--- Supplied records Enclosed Below ---

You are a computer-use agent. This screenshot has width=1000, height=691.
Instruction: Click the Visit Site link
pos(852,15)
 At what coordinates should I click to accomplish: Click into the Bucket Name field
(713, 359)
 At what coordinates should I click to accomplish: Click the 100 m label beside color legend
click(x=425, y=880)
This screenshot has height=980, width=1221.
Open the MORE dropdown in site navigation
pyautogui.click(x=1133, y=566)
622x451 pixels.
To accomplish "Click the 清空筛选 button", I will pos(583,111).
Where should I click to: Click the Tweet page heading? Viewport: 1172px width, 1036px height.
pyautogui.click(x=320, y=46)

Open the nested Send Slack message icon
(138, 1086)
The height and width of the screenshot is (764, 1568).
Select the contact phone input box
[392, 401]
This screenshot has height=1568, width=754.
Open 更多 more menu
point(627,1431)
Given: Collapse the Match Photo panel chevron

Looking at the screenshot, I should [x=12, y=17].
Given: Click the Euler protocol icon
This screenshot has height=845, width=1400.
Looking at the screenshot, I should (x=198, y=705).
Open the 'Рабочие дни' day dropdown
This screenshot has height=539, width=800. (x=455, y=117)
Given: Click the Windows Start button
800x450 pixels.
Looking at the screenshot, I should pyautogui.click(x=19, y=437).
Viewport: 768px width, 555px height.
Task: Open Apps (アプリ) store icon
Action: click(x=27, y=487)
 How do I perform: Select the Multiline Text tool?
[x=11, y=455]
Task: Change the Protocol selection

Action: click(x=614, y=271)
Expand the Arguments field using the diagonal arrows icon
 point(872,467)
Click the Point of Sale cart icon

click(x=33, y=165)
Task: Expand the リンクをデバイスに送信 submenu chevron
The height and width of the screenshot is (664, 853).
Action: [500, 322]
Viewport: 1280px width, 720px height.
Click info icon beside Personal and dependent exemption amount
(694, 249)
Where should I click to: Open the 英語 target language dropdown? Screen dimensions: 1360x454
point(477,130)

--- End of Enclosed Supplied records ---

What you need to do | Extract every line above that contains the word "button".

Solved exercise |
To accomplish "Click the 清空筛选 button", I will pos(583,111).
Given: Click the Windows Start button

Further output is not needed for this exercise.